Feared global hunger crisis ‘coming to pass’ as Mideast war lingers: UN

Three months into the ongoing Middle East conflict sparked by cross-border strikes in late February, the United Nations World Food Programme (WFP) confirmed Friday that dire earlier predictions of a soaring global hunger crisis are no longer a hypothetical threat — they are becoming reality.

When the conflict first erupted and roiled global energy markets, WFP analysts issued a stark warning in March: if oil prices held steady near $100 per barrel through the end of June, an additional 45 million people across the world would fall into acute food insecurity. That would add to the nearly 320 million people already facing urgent hunger at the start of 2026.
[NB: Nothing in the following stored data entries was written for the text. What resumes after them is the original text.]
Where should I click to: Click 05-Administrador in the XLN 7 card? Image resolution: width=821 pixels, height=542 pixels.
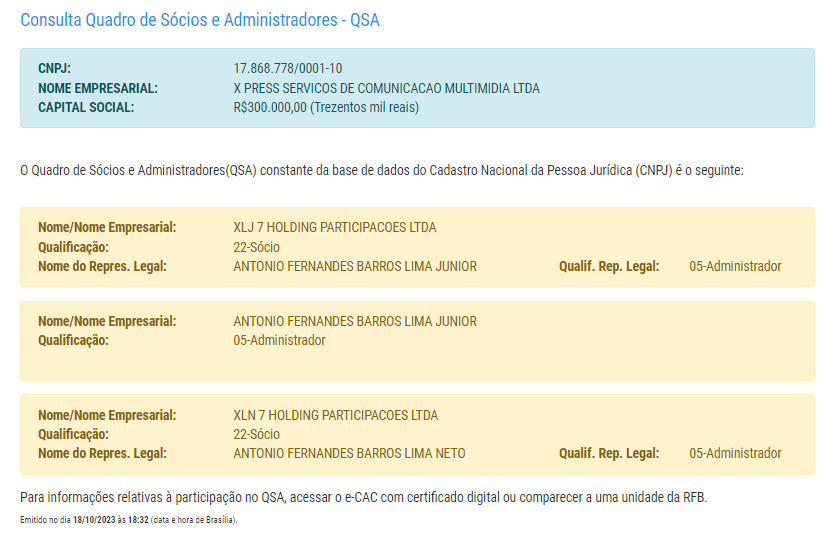click(x=735, y=453)
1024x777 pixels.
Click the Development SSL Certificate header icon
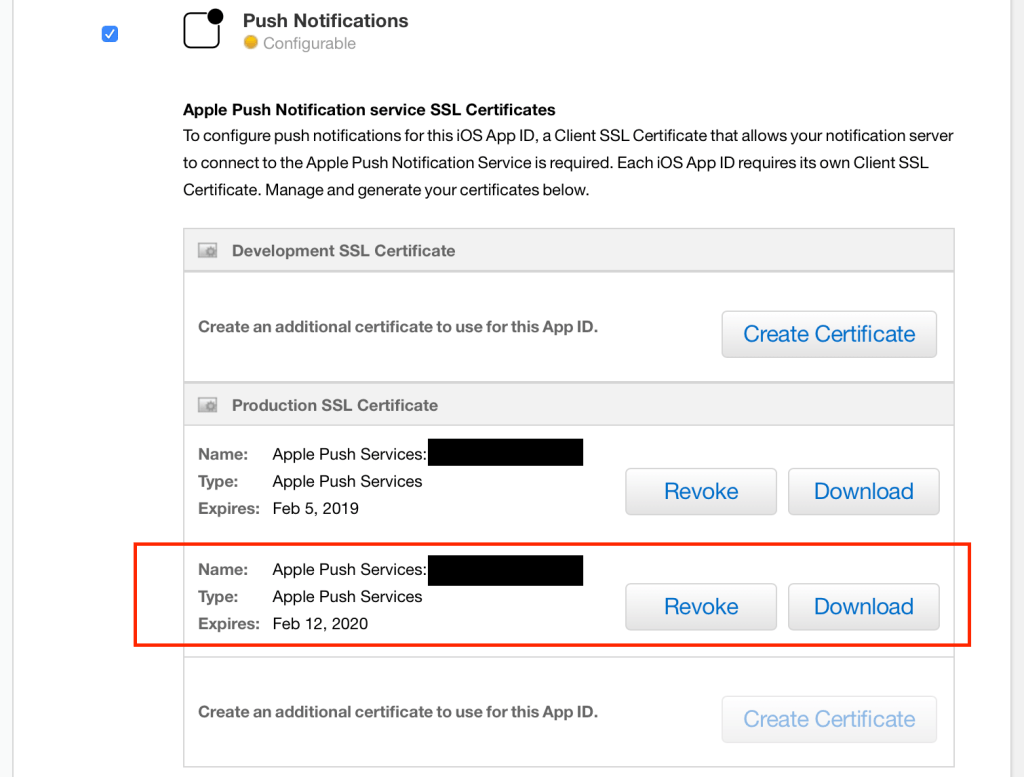tap(207, 251)
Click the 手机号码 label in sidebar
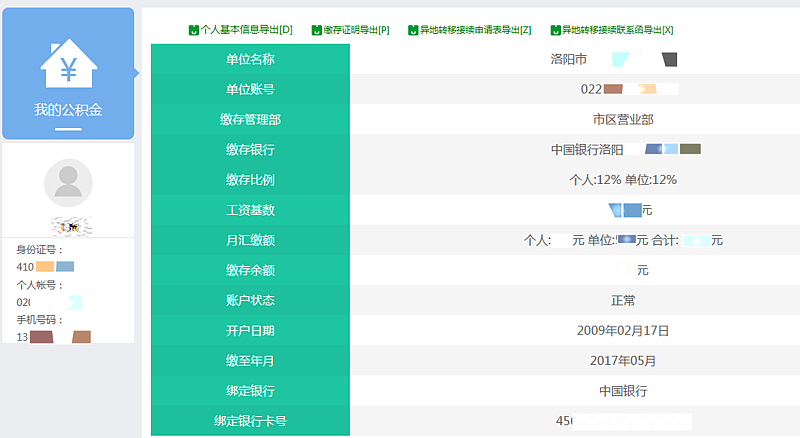This screenshot has width=800, height=438. click(40, 320)
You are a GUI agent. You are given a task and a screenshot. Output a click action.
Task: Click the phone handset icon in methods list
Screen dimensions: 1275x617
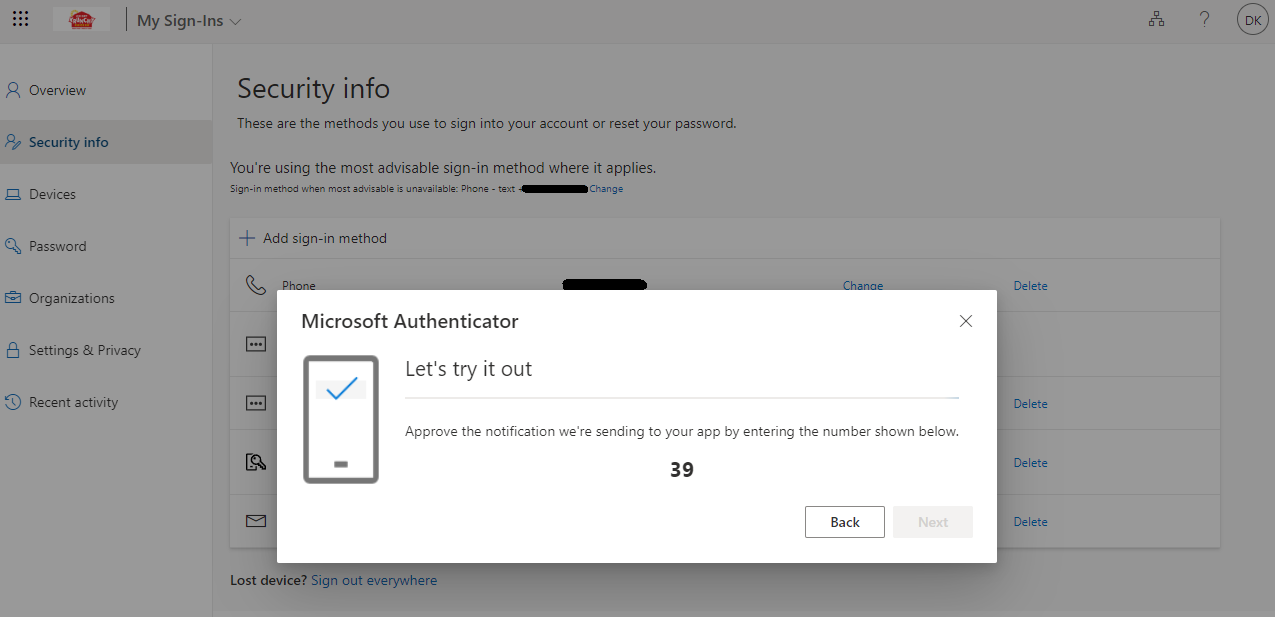[255, 285]
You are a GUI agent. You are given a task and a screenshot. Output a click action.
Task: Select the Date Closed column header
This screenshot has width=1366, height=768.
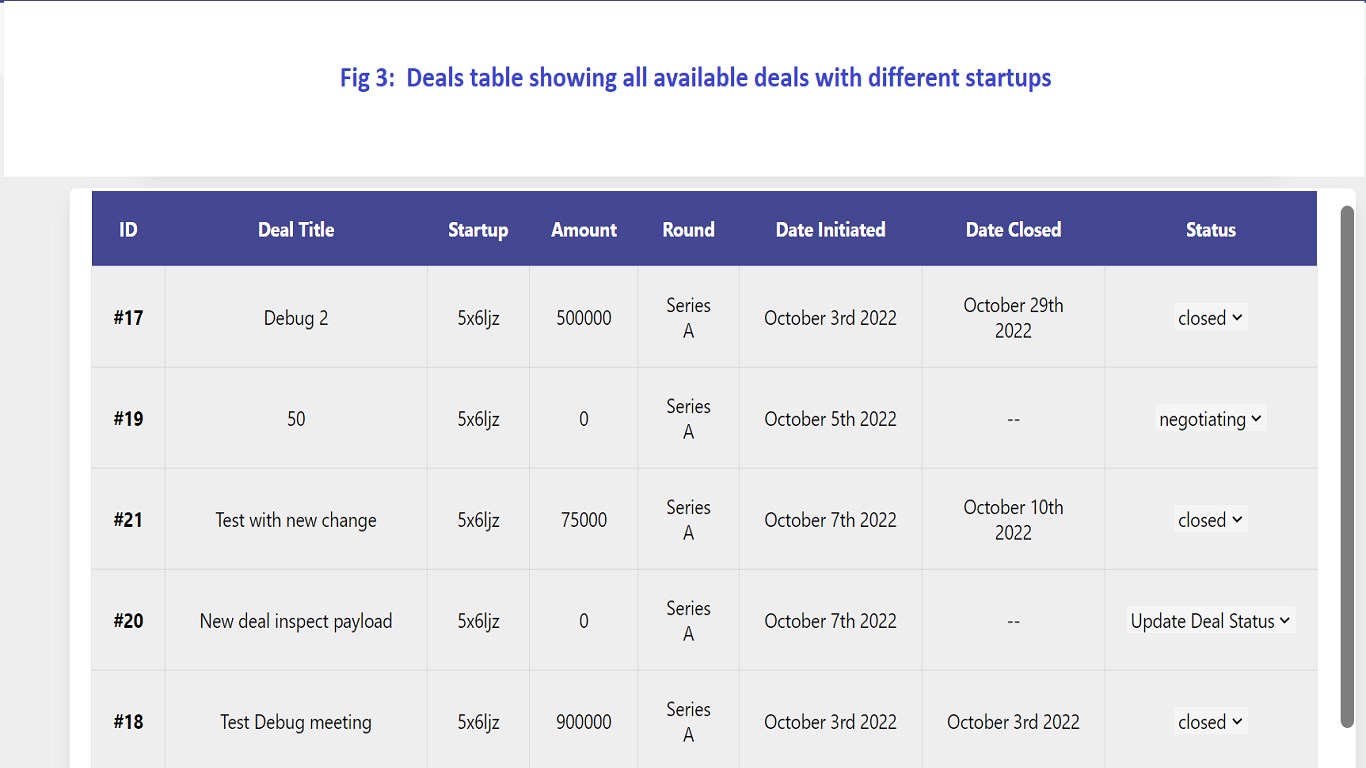point(1013,230)
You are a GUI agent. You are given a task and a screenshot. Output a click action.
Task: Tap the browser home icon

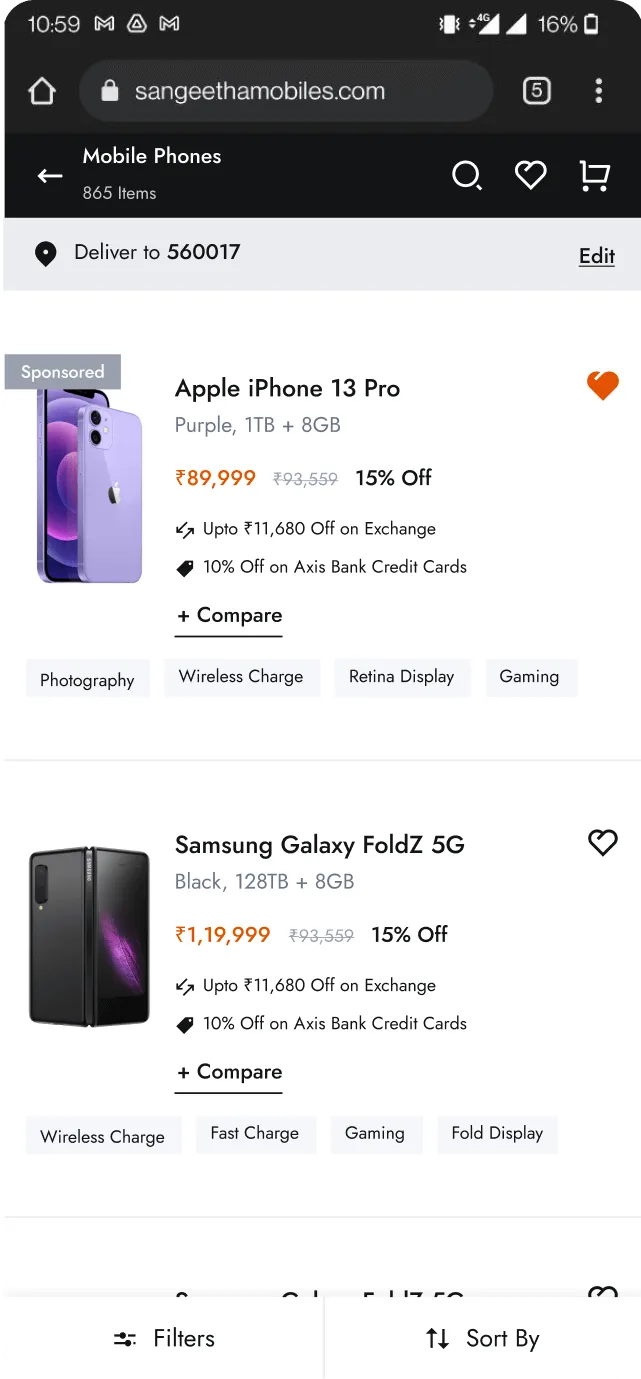tap(42, 92)
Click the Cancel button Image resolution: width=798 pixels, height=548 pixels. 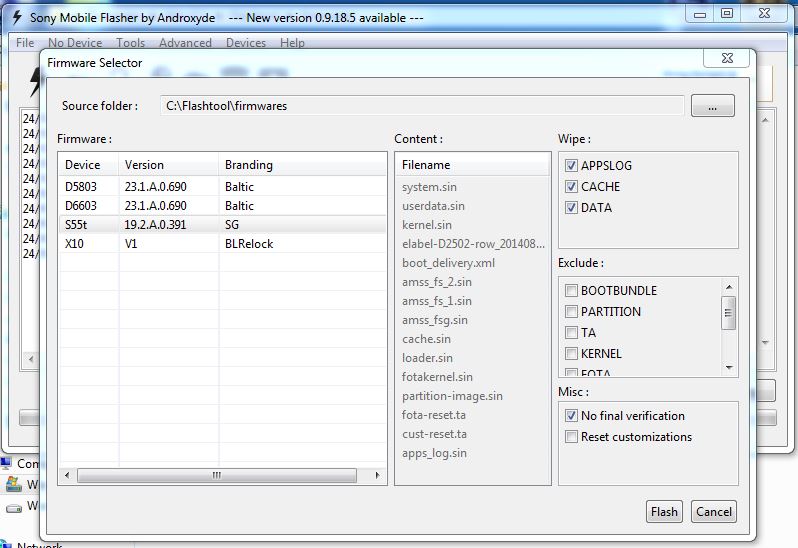click(x=713, y=511)
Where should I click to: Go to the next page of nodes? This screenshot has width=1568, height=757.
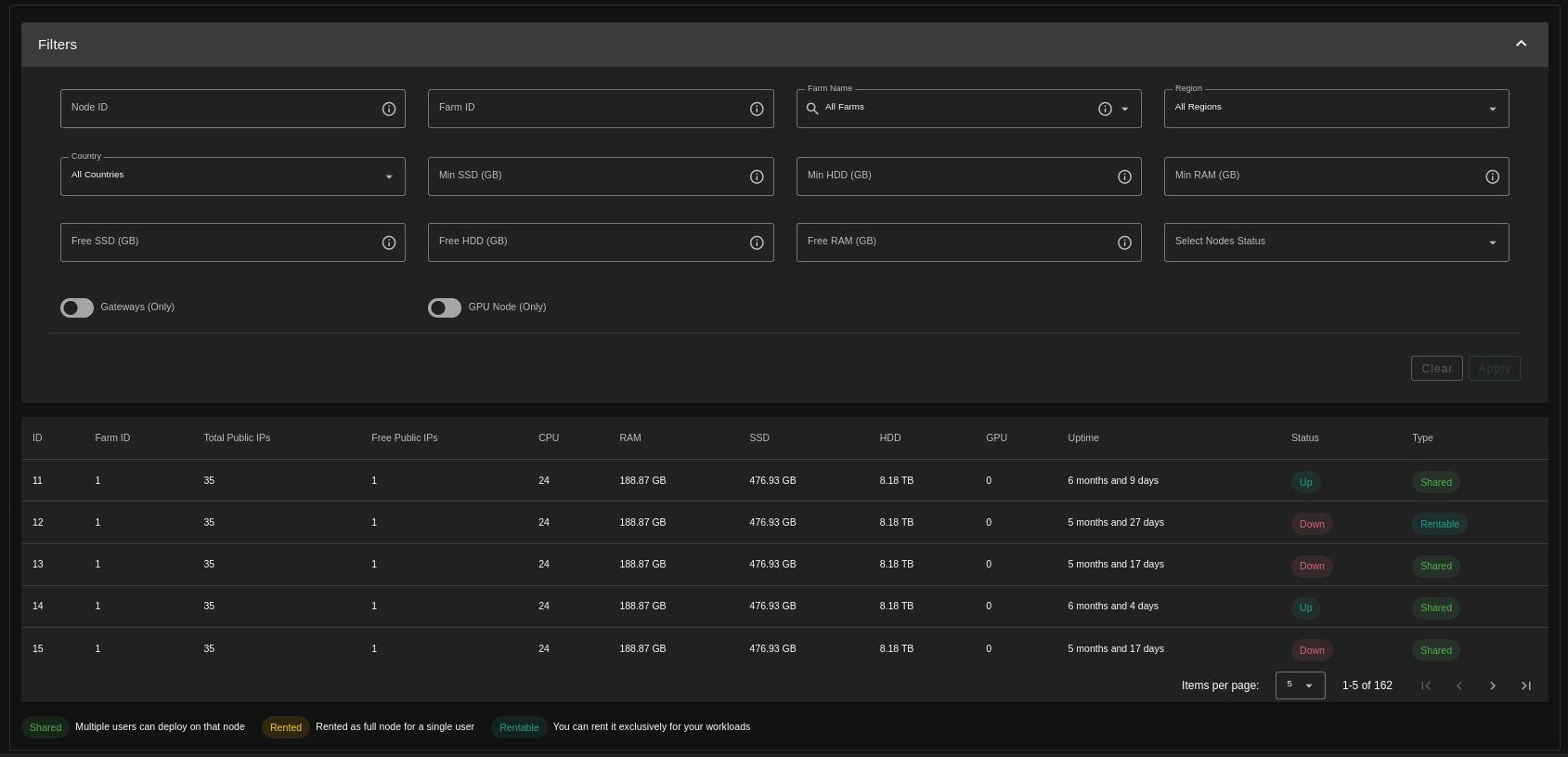click(1492, 685)
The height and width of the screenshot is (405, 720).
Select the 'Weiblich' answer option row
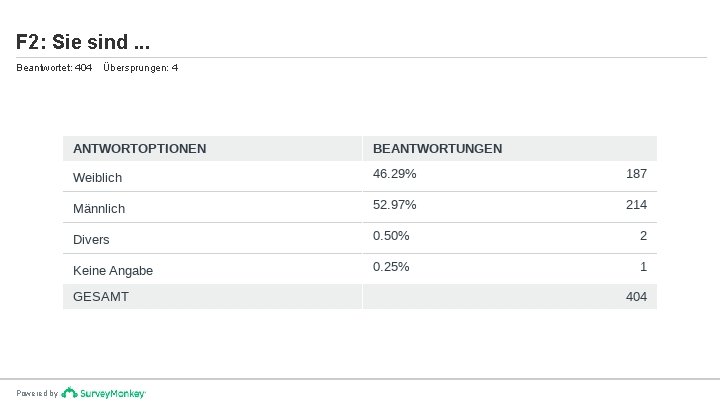click(x=98, y=177)
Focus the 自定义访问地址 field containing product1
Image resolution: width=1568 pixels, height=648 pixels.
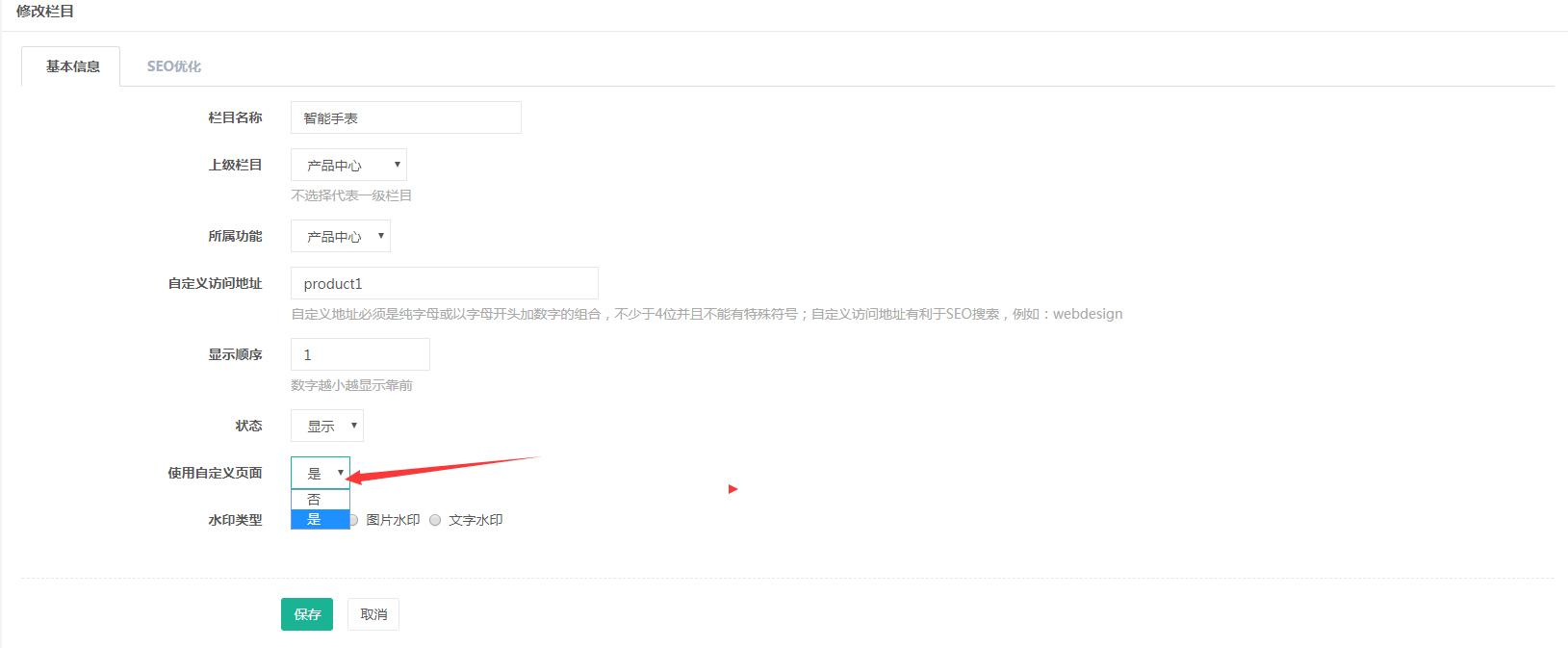tap(444, 284)
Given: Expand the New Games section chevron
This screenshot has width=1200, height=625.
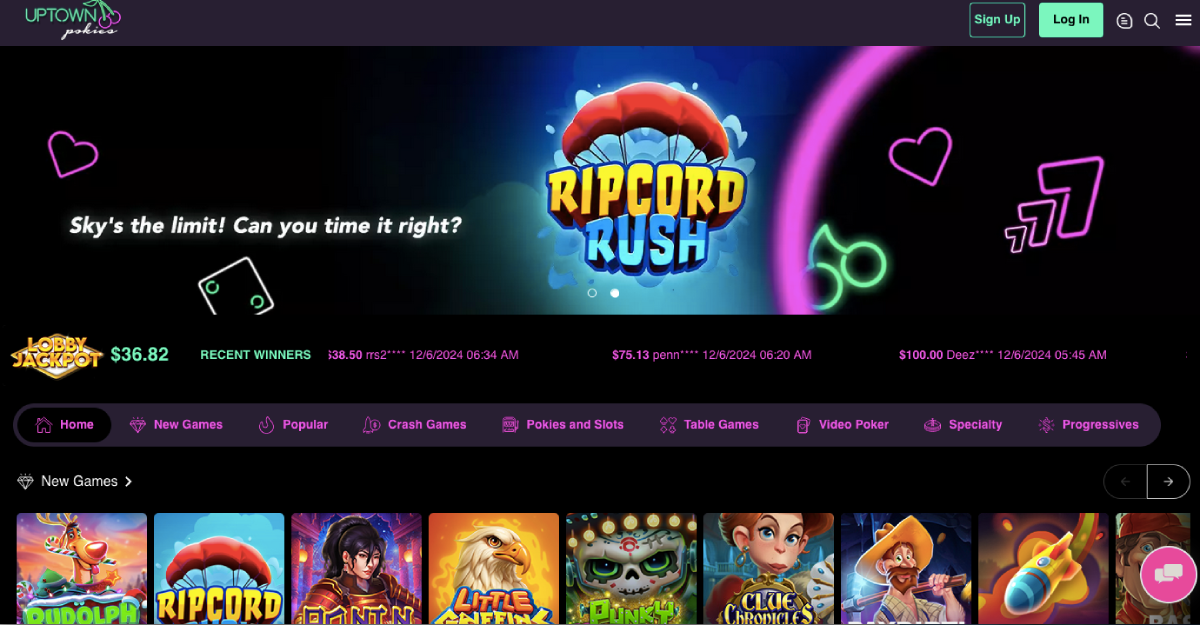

Weeks of fraught negotiations, marked by hostile rhetoric and repeated outbreaks of violence, have failed to secure a ceasefire deal that would reopen the Strait of Hormuz, the world’s most critical chokepoint for global oil supplies. Jean-Martin Bauer, director of WFP’s food and nutrition analysis service, told reporters that the worst-case scenario the agency warned of is now materializing. “The closure of Hormuz is translating into increased hunger,” he explained, noting that prices for staple foods including wheat and rice have skyrocketed as costs are passed down global supply chains. “Unfortunately, the pessimistic projections that were made earlier this year are coming to pass, and we need to act.”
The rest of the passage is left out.